There is another mechanism of the TSLC1 gene that inhibits tumor cell proliferation, arresting cell cycle progress and inducing cell apoptosis. Sussan et al. [15] constructed cell line 12.2 by introducing a YAC derivative containing the TSLC1 gene into non-small cell lung cancer cell line A549, and found that the 12.2 cell line showed significant accumulation in G0/G1 phase and absence in S and G2/M phase compared with A549. Thus it suggested that TSLC1 was a negative factor in the cell cycle, which delayed progression into S phase and arrested the cell cycle in G1/S phase. In the current study, Eca109 cells were inhibited by the TSLC1 gene compared with the other two groups according to morphological changes. The MTT assay showed that the proliferation rate of TTG is significantly lower than MG and UTG; moreover, as we can see in cell proliferation curves, TTG is significantly lower than the other two groups. Cell cycle analysis showed that the cells of TTG in G0/G1 phase were significantly more numerous than MG and UTG 48 h after transfection, while in S phase, the cells of TTG were the least numerous, which indicates that the resting-phase cells increase significantly and mitotic cells decrease in the TTG. Thus TSLC1 could interfere with Eca109 cells’ cell cycle progression in G1/S phase arrest. In order to explore whether the TSLC1 gene has an apoptotic effect on Eca109, we introduced the Annexin-V/PI double staining method. Forty-eight hours after transfection, the apoptosis rate was 15.5% in TTG, which was significantly higher than MG (2.19%) and UTG (1.47%). Our result is similar to other studies about TSLC1 of lung cancer cells [13], hepatocellular cancer cells [9], malignant meningiomas cells [14] and prostate cancer cells [16]. Therefore TSLC1 could induce apoptosis in Eca109 cells and increase cell death.

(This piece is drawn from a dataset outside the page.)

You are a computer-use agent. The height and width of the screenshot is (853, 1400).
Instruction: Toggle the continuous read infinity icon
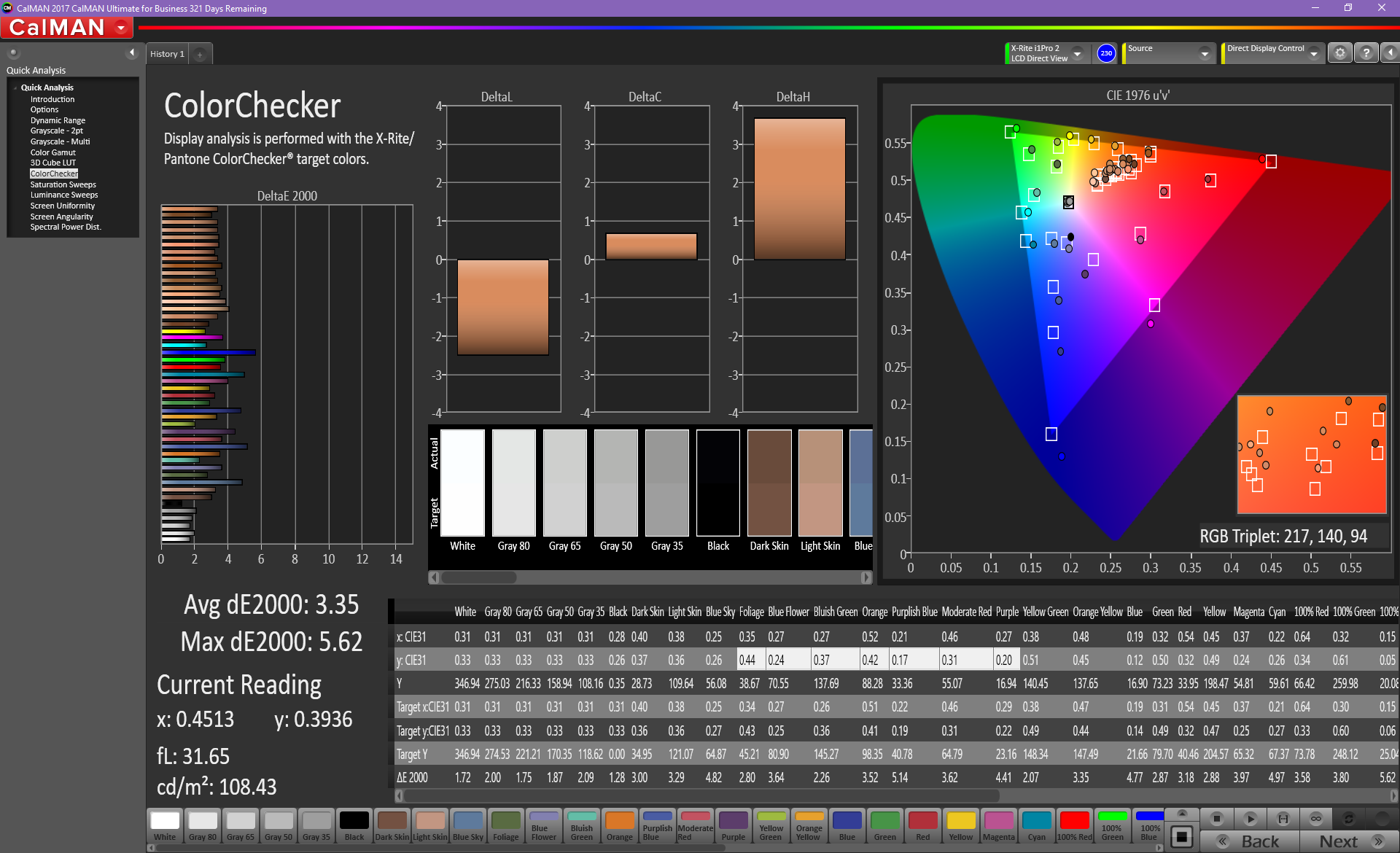tap(1316, 818)
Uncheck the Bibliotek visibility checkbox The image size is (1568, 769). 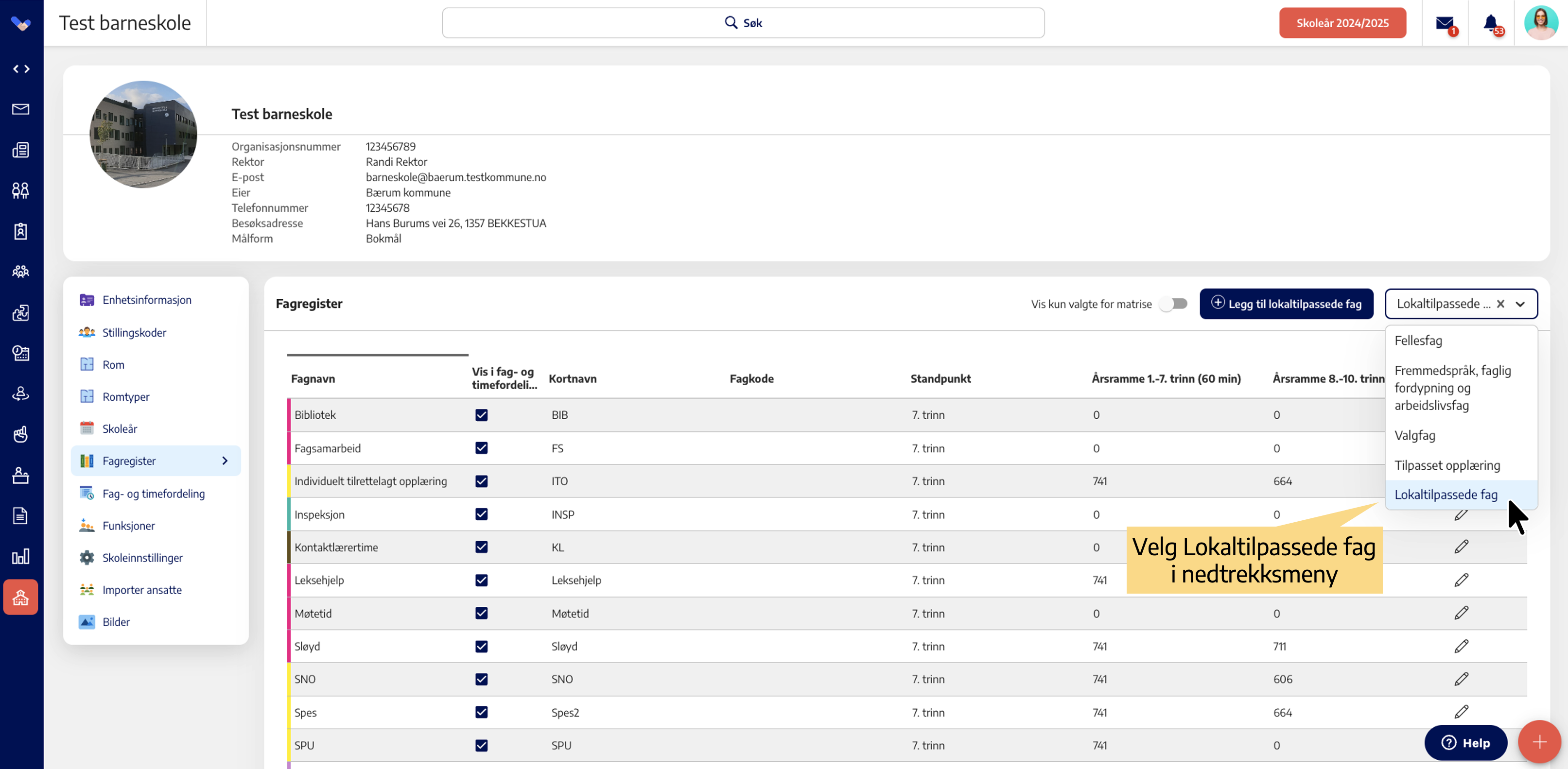482,415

In conclusion, the TSLC1 gene can inhibit proliferation, regulate the cell cycle, and induce apoptosis of Eca109 cells. The TSLC1 gene may activate the cell apoptosis process during the occurrence and development of esophageal cancer. The potent antitumor capacity of TSLC1 suggested that it could be a promising new experimental anticancer method in human esophageal carcinoma treatment. In the present study, the transient transfection method has gene expression instability that may affect the results to some extent. Thus, the mechanism of the TSLC1 gene in esophageal cancer still needs further studies, providing more adequate evidence for feasibility of gene therapy.